Only a few weeks left in 2012 and I have not fallen in love. See, in January I was convinced that I would fall in love this year. In January I wanted to meet “that” guy, fall in love and get married. I thought about the dress and the ceremony and a lifetime of wedded bliss. He would be mature, solid in his faith, financially stable and totally in love with me.
That did not happen. And I don’t say that with disappointment, it’s just a point of fact. I actually don’t feel anything one way or the other. In fact, when I really think about it … where in the world would I fit a relationship? I have so many things that I’m trying to accomplish right now and I don’t want any of them to take a back seat. In other words, I’m not willing to put a man first … ahead of school, ahead of my fitness journey, ahead of reaching my financial goals. Not yet anyway.

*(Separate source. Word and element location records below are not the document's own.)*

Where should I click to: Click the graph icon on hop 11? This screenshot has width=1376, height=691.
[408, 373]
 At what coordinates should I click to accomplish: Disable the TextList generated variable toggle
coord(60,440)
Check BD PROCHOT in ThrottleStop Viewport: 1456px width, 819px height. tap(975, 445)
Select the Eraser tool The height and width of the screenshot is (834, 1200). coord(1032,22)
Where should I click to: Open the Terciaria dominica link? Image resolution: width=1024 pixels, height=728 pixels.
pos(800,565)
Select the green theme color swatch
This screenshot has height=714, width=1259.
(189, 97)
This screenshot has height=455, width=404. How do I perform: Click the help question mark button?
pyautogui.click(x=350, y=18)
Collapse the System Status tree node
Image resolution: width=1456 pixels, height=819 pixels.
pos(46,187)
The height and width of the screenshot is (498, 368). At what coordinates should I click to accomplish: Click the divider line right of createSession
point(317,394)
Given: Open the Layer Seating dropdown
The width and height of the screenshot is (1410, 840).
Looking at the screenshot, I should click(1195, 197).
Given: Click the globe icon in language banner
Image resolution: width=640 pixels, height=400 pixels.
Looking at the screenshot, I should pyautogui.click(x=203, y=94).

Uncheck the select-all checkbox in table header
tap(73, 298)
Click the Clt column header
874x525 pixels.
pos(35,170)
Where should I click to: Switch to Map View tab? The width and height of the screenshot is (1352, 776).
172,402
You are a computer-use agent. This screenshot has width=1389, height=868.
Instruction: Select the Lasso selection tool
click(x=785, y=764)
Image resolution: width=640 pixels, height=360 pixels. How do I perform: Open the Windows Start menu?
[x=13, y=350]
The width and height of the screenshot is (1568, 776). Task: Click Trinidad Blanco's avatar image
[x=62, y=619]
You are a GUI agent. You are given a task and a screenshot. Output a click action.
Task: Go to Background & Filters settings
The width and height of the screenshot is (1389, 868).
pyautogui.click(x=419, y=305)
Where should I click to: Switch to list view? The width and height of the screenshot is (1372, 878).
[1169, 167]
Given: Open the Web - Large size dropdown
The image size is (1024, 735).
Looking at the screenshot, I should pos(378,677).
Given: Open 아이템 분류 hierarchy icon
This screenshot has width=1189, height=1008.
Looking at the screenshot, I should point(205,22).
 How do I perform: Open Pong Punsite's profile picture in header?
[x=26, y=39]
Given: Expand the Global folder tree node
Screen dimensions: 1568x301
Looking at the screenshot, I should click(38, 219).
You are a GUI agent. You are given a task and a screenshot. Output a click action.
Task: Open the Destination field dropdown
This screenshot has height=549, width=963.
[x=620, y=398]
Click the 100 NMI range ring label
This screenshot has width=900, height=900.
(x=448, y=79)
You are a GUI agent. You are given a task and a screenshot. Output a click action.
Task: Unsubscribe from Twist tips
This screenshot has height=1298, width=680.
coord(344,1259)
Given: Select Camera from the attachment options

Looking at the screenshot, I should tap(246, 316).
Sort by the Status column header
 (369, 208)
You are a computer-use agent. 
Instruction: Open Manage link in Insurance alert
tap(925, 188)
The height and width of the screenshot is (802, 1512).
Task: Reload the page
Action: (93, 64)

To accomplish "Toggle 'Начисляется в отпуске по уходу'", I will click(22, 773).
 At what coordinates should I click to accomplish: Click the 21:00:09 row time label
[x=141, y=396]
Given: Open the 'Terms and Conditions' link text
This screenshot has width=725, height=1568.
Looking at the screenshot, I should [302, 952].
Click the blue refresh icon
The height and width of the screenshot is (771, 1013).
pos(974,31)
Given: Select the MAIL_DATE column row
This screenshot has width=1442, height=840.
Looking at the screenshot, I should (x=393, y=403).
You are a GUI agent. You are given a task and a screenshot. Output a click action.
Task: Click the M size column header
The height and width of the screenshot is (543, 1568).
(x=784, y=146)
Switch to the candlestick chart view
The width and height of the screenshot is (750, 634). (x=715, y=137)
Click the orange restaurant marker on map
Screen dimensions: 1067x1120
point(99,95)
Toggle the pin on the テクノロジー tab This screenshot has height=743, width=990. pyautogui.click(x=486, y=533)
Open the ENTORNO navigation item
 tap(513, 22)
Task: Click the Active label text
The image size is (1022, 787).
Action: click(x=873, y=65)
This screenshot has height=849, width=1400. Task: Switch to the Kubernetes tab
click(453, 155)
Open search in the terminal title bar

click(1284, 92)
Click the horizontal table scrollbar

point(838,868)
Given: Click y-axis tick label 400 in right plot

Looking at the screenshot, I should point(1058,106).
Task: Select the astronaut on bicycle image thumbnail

Will I ever be ready? Remember in SATC when Aiden told Carrie, “If you don’t want to marry me right now, you’ll never want to marry me.”
Is that true? I can’t imagine “giving it all up” for a guy. Not again. I did that once back in 1993 – left my home and job and got married and moved to VA. Different time, different circumstances. Can’t see it happening again. And is it realistic to expect a man to be content being so far down on the list of priorities?
I look at my life the way it is today and I ask myself, would a husband bring any added value to my life right now? Two years from now? Five years from now? I don’t know the answer to that question.
The idea of sharing my life with someone sounds nice in theory. Then again, I haven’t always been known for my ability to share.